Norwegian Cruise Line
Several vessels in the Norwegian Cruise Line fleet have "kids' cafes," where young cruisers will feel right at home with pint-sized tables and chairs and their own buffet of sandwiches, hot dogs, french fries, cookies and, yes, a smattering of fruits and vegetables. On the Norwegian Dawn, Star and Spirit, themed wet areas with splash pools, slides and squirters are located well away from the main pools where adults congregate.
Norwegian has a supervised youth program called Kid's Crew. Among its many activities are treasure hunts for ages 2 to 5, painting and storytelling for ages 6 to 9, and sports events, pool parties and video games for both the 10 to 12 set and the 13 to 17 group.

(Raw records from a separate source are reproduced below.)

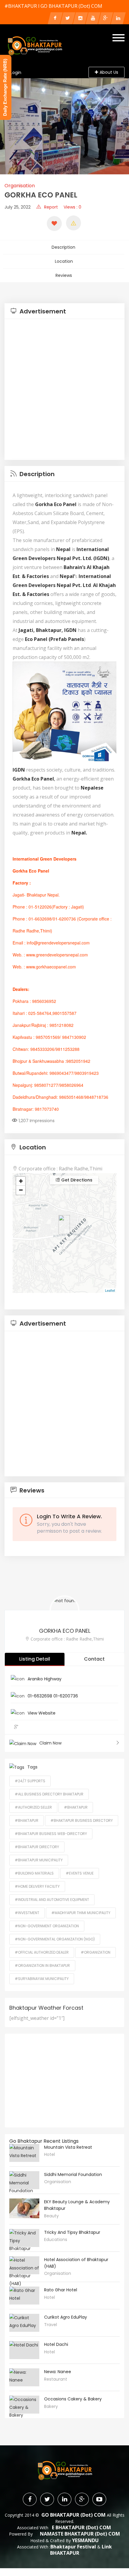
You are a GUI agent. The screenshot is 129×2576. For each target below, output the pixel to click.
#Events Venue (80, 1873)
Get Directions (76, 1180)
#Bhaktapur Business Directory (81, 1820)
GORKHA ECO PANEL (64, 1631)
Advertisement (42, 311)
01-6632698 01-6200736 (53, 1696)
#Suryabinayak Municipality (42, 1978)
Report (51, 207)
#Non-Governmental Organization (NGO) (55, 1939)
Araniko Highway (45, 1679)
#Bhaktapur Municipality (39, 1860)
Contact (94, 1659)
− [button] (21, 1190)
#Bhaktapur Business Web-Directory (51, 1833)
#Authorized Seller (33, 1807)
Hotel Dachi (56, 2344)
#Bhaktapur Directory (37, 1846)
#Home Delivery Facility (37, 1886)
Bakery (51, 2406)
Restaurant (55, 2379)
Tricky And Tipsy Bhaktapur (72, 2232)
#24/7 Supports (30, 1780)
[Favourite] (54, 223)
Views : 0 (72, 207)
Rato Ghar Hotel (60, 2290)
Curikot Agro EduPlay (65, 2317)
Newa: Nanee (57, 2372)
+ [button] (21, 1181)
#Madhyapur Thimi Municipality (80, 1912)
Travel (50, 2325)
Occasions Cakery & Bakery (73, 2399)
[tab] (64, 311)
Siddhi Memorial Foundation (73, 2174)
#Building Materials (34, 1873)
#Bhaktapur (76, 1807)
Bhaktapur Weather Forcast (46, 2007)
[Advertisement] (64, 389)
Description (63, 247)
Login (15, 73)
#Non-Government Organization (47, 1925)
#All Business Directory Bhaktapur (49, 1794)
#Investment (27, 1912)
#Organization (95, 1952)
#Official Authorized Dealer (42, 1952)
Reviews (64, 275)
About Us (109, 72)
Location (64, 261)
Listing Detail (34, 1659)
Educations (55, 2240)
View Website (42, 1713)
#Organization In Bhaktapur (42, 1965)
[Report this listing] (73, 222)
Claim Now (50, 1743)
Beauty (51, 2216)
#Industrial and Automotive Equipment (52, 1899)
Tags (32, 1767)
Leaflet (110, 1290)
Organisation (19, 185)
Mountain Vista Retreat (68, 2147)
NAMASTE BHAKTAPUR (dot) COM (80, 2533)
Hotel (49, 2154)
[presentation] (7, 126)
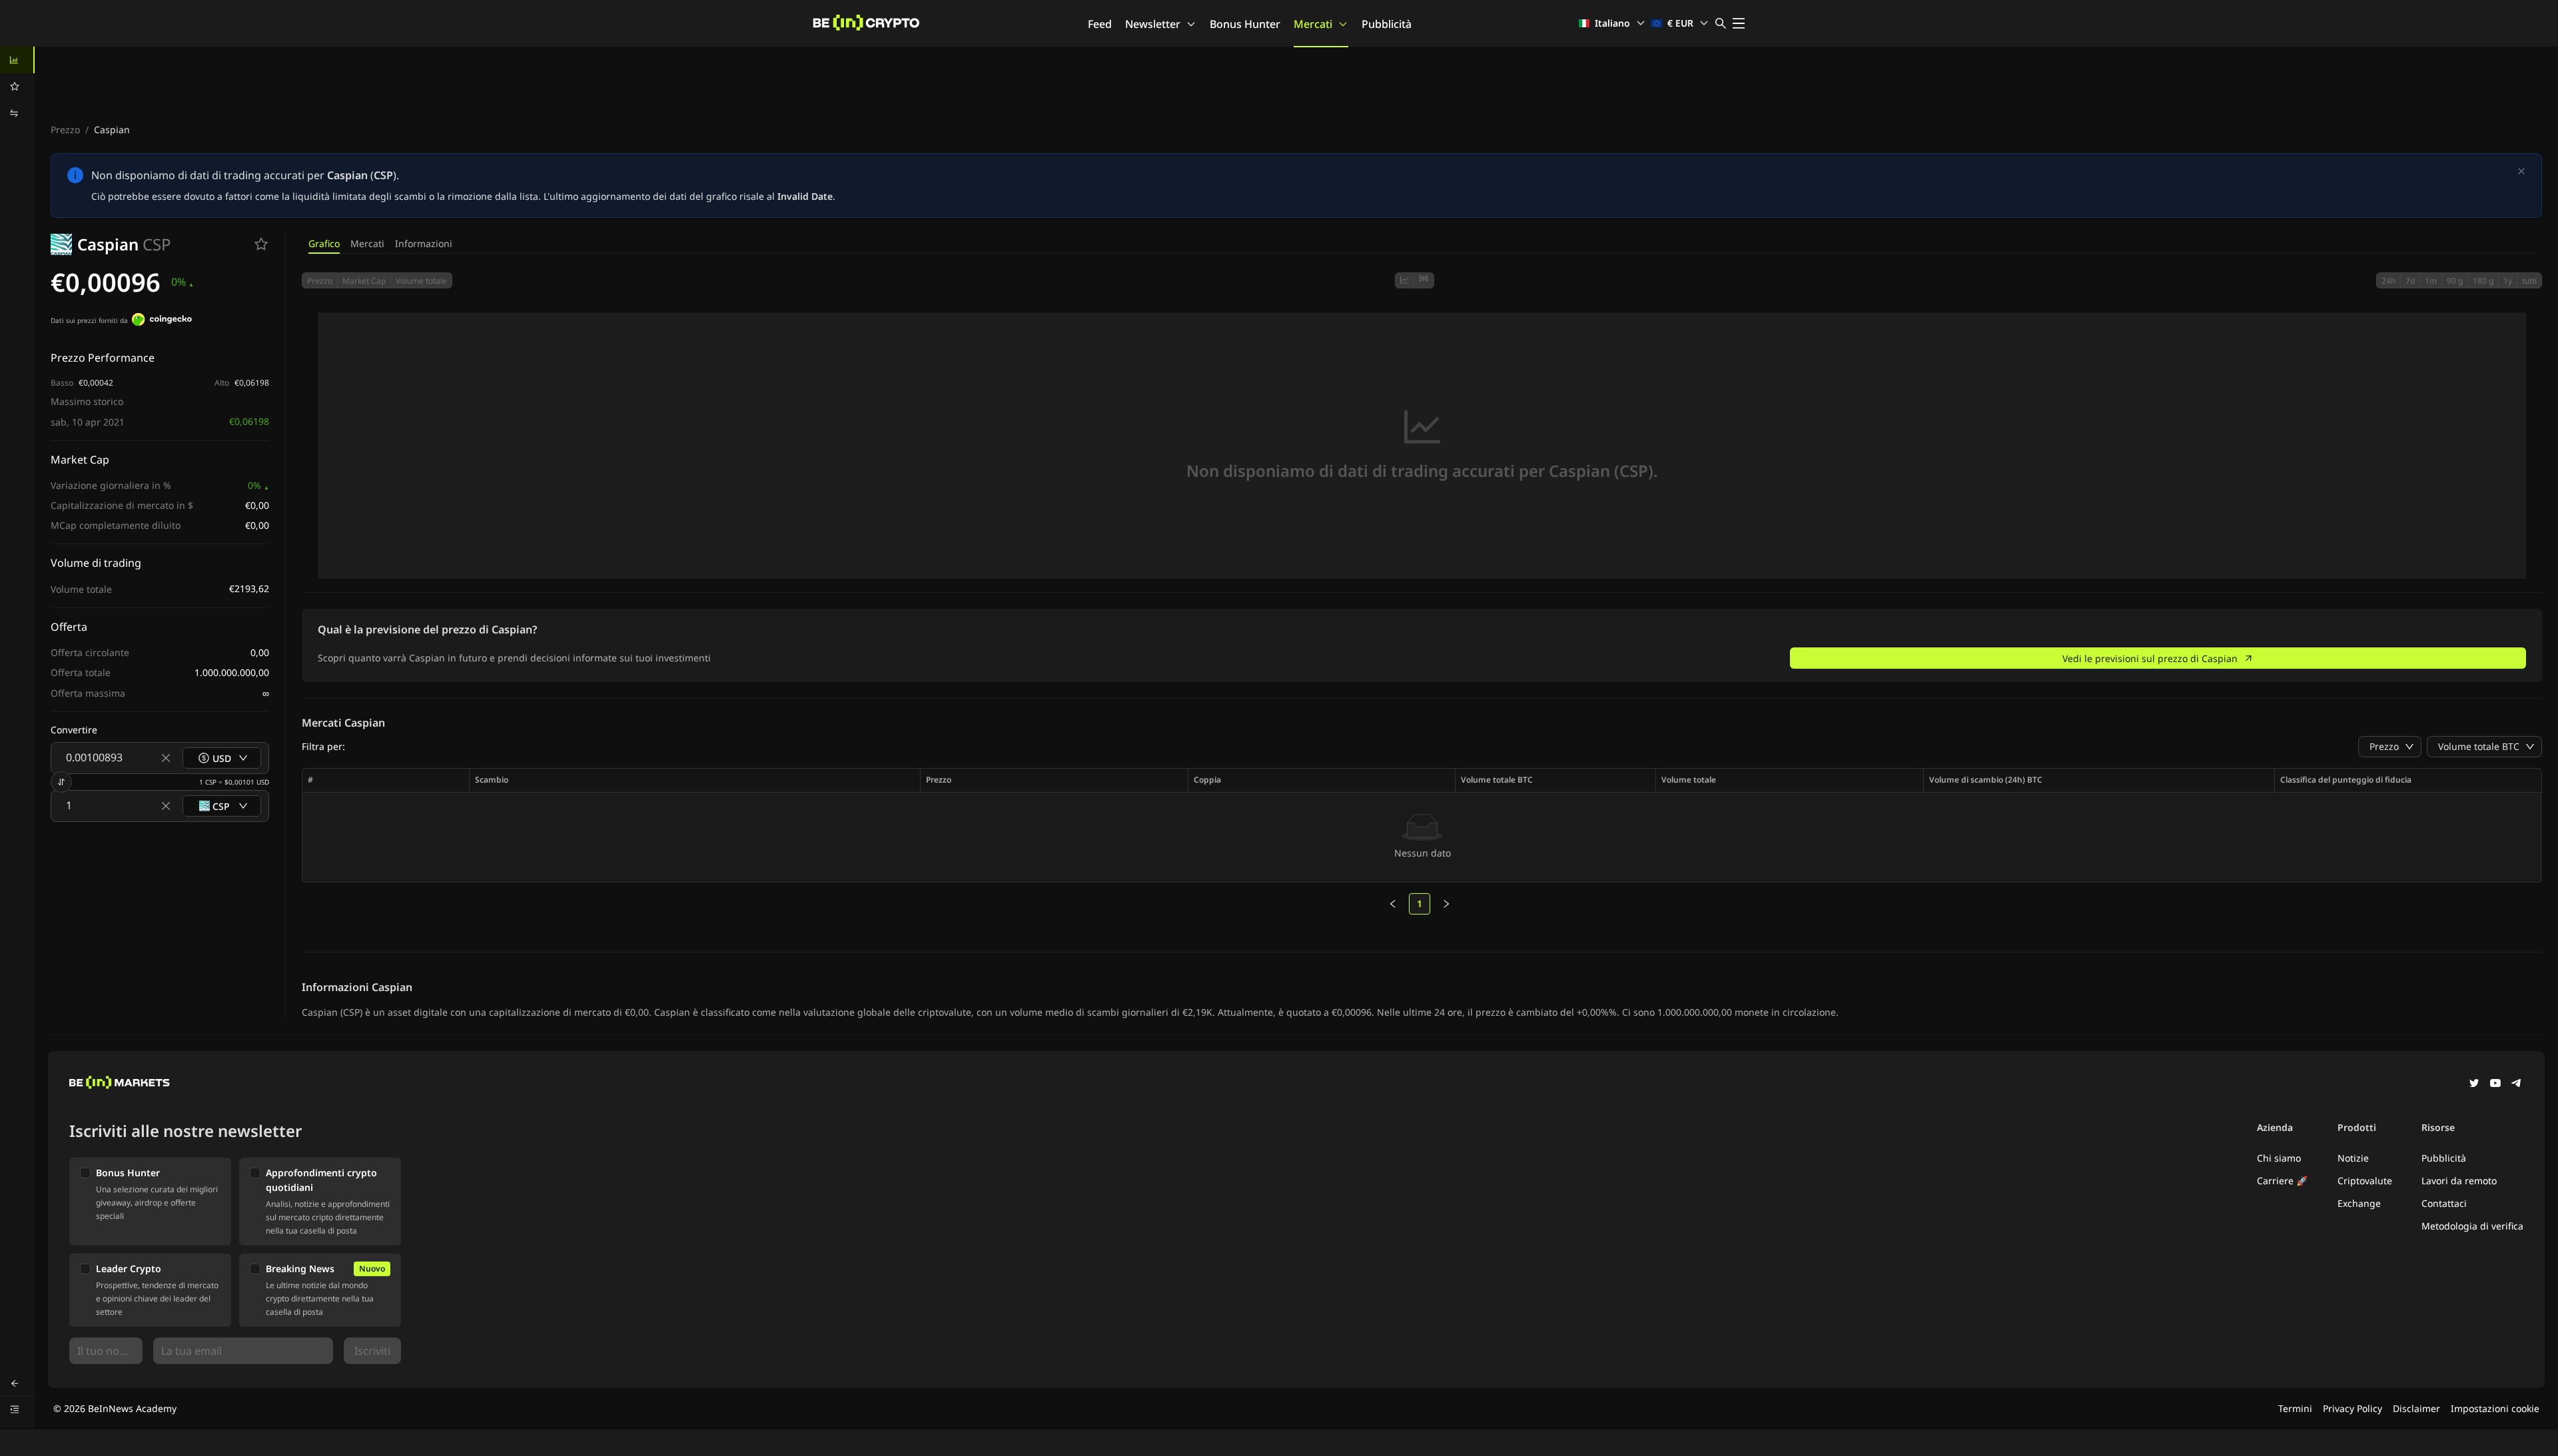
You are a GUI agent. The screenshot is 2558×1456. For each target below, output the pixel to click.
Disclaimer (2416, 1408)
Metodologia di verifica (2472, 1226)
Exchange (2359, 1203)
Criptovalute (2365, 1180)
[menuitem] (17, 60)
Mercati (1313, 24)
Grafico (324, 243)
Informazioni (423, 243)
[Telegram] (2516, 1084)
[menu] (17, 87)
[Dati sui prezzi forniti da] (162, 321)
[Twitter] (2474, 1084)
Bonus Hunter (1245, 24)
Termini (2295, 1408)
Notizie (2353, 1158)
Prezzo (65, 129)
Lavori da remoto (2459, 1180)
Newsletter (1152, 24)
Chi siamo (2279, 1158)
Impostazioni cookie (2495, 1408)
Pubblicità (1387, 24)
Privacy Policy (2352, 1408)
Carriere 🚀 (2282, 1180)
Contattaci (2444, 1203)
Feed (1100, 24)
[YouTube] (2495, 1084)
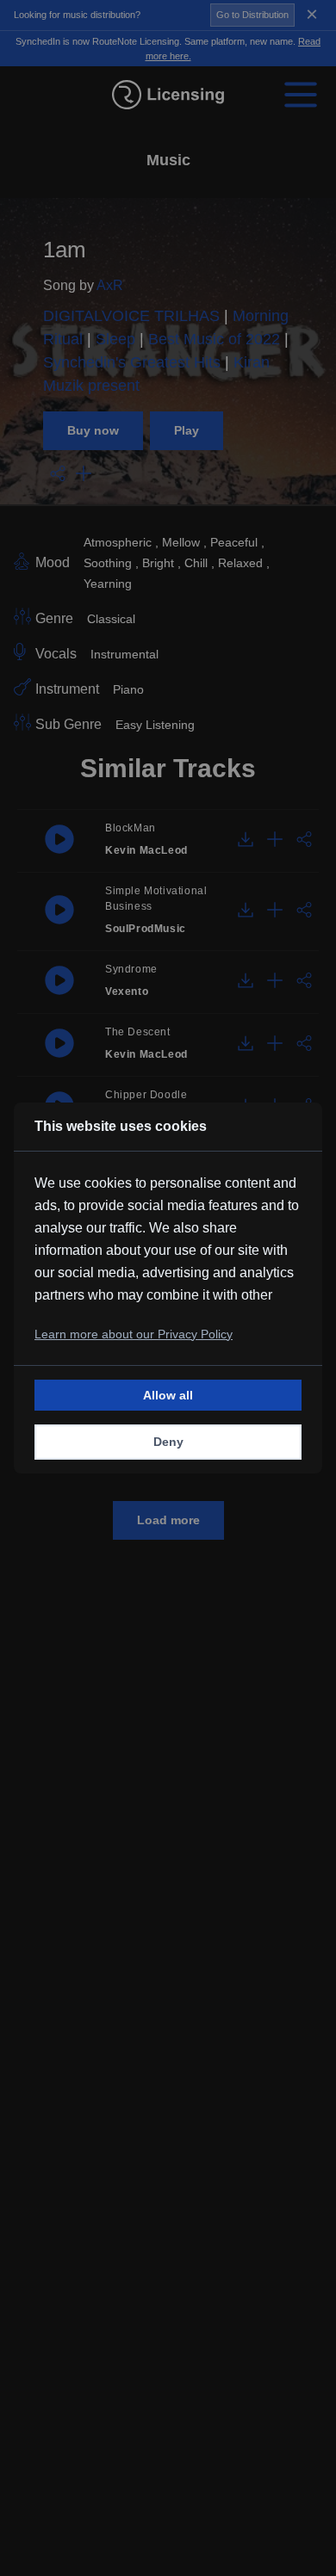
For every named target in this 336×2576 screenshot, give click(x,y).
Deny (168, 1442)
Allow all (168, 1395)
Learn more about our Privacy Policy (133, 1334)
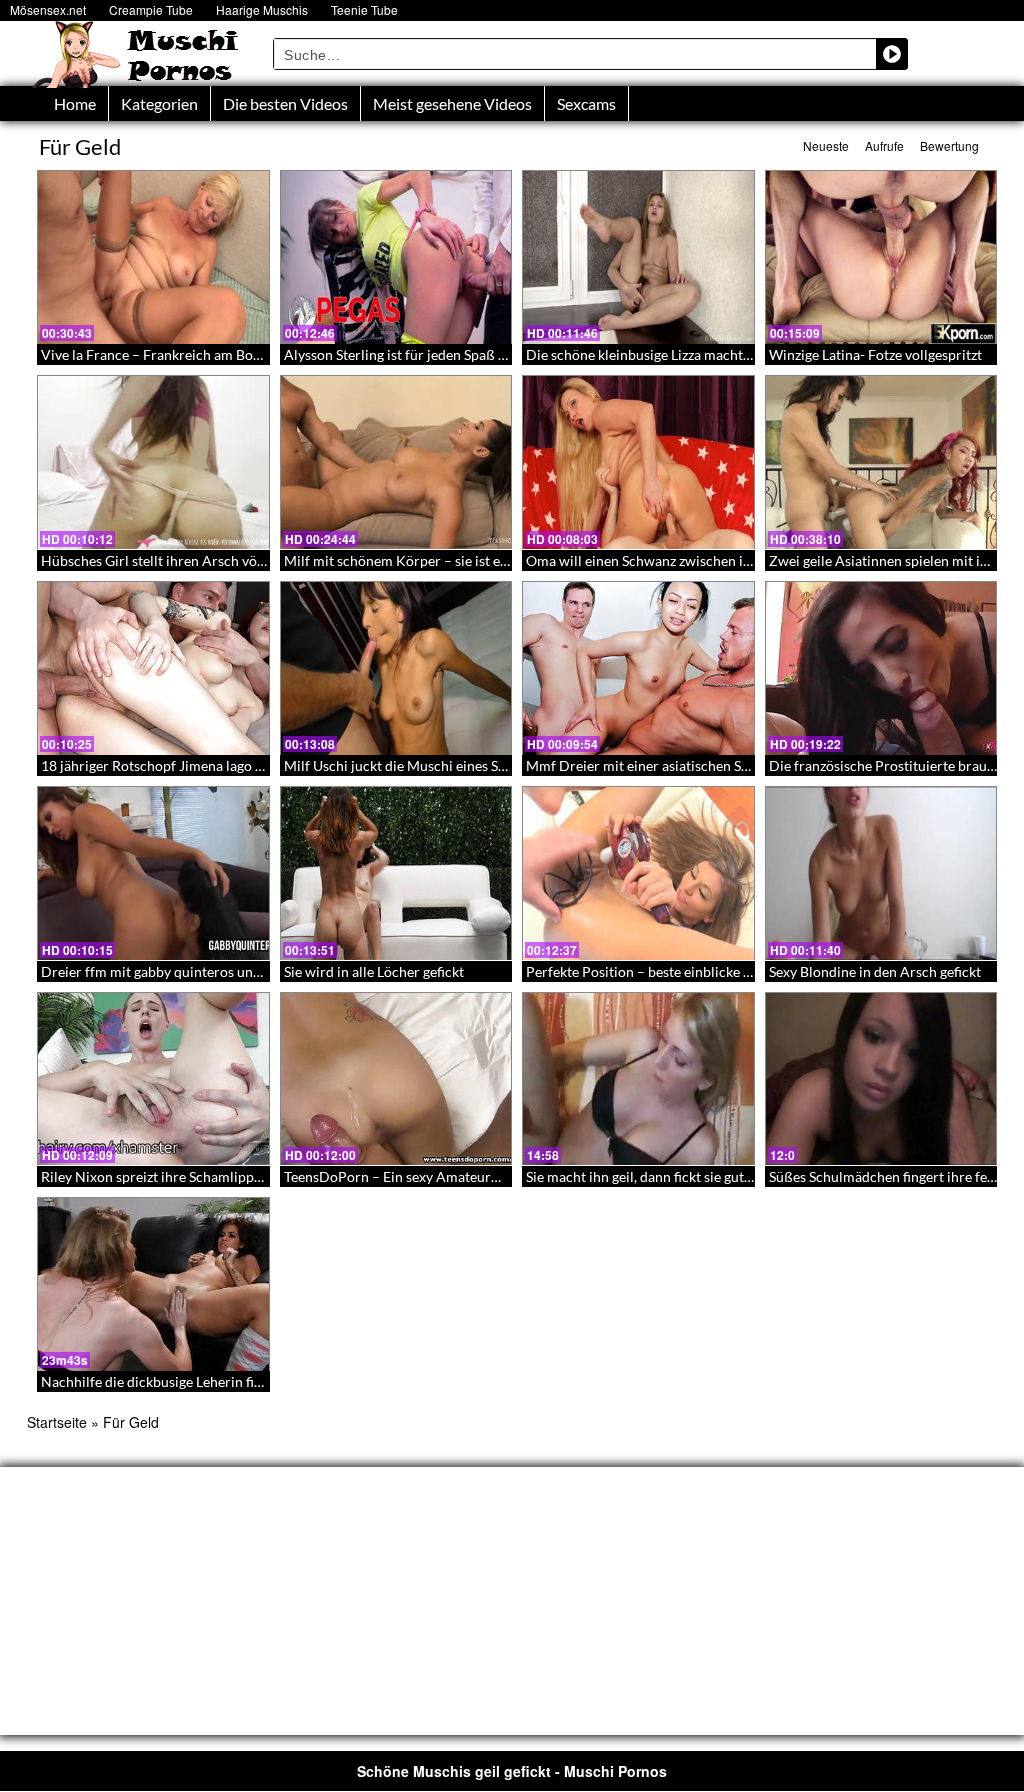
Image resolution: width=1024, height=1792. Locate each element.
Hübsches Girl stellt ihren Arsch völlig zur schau (189, 560)
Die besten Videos (285, 103)
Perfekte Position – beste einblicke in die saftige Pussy (693, 971)
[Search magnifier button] (892, 54)
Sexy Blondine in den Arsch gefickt (875, 971)
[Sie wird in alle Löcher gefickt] (396, 873)
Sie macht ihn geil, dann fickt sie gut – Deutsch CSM (684, 1176)
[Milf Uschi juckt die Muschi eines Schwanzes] (396, 668)
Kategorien (159, 103)
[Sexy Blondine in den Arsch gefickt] (881, 873)
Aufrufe (884, 145)
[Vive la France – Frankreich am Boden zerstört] (153, 257)
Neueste (826, 145)
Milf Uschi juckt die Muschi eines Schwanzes (421, 765)
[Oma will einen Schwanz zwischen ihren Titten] (638, 462)
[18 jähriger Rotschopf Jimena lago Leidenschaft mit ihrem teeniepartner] (153, 668)
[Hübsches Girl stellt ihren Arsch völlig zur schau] (153, 462)
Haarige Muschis (262, 9)
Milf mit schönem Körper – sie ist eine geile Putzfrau (446, 560)
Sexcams (586, 103)
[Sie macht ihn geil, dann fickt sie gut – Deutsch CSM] (638, 1079)
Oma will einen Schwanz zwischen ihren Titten (669, 560)
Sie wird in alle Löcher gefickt (374, 971)
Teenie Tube (364, 9)
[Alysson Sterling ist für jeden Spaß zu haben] (396, 257)
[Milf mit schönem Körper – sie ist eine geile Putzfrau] (396, 462)
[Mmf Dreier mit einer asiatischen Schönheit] (638, 668)
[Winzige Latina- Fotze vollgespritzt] (881, 257)
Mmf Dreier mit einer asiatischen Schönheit (661, 765)
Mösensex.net (48, 9)
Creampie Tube (151, 9)
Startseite (57, 1422)
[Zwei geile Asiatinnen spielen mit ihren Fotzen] (881, 462)
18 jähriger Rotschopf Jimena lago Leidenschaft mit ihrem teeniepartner (263, 765)
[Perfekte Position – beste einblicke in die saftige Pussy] (638, 873)
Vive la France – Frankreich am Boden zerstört (184, 354)
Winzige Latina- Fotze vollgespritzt (875, 354)
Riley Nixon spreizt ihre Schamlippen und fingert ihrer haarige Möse (250, 1176)
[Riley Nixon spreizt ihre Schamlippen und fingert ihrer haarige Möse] (153, 1079)
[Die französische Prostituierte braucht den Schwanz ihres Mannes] (881, 668)
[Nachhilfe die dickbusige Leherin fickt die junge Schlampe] (153, 1284)
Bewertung (949, 145)
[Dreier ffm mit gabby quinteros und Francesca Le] (153, 873)
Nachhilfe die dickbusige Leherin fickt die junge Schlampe (218, 1381)
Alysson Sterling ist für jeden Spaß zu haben (418, 354)
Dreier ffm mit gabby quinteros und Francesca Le (192, 971)
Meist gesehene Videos (452, 103)
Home (75, 103)
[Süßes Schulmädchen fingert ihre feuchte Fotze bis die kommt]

Princess Cruises offers youth and teen centers on nearly all its ships (the exceptions are the Tahitian Princess and the Pacific Princess). Supervised Fun Zone activities are divided into two age groups, 3 to 7 and 8 to 12. Available on select seasonal cruises, the Edutainment curriculum challenges young minds with interactive science activities -- kids can build and race sailboats, take part in coral reef and marine biology studies, and conduct chemistry experiments. On Alaska sailings, they'll learn about glaciers and endangered wildlife and earn a coveted National Park Service Junior Ranger badge.
Teens on Princess cruises can kick back in their own spaces equipped with Sony PlayStations, giant-screen televisions, pingpong tables and jukeboxes. On the Grand Princess and Golden Princess, teens have a separate sundeck area with Jacuzzi.
Royal Caribbean International
Royal Caribbean offers a five-tiered Adventure Ocean program that is geared to children ages 3 to 17 and often focuses on science, culture and the arts. Kids might learn about fossils, meteors or the mysteries of the ocean, or get together to make kites, masks or pottery. Budding actors learn to use their bodies, voices and imaginations at Adventure Theater by Camp Broadway, which employs games, vocal and physical exercises and activities to help unleash a young person's creativity.
Royal Caribbean hasn't forgotten the littlest cruisers, either. Aqua Babies and Aqua Tots offer interactive playgroups for 6- to 36-month-olds and their parents. Giggles and smiles are guaranteed at these 45-minute sessions, which were designed by Fisher-Price and emphasize music, rhythm, movement, numbers, shapes, colors and social and physical development.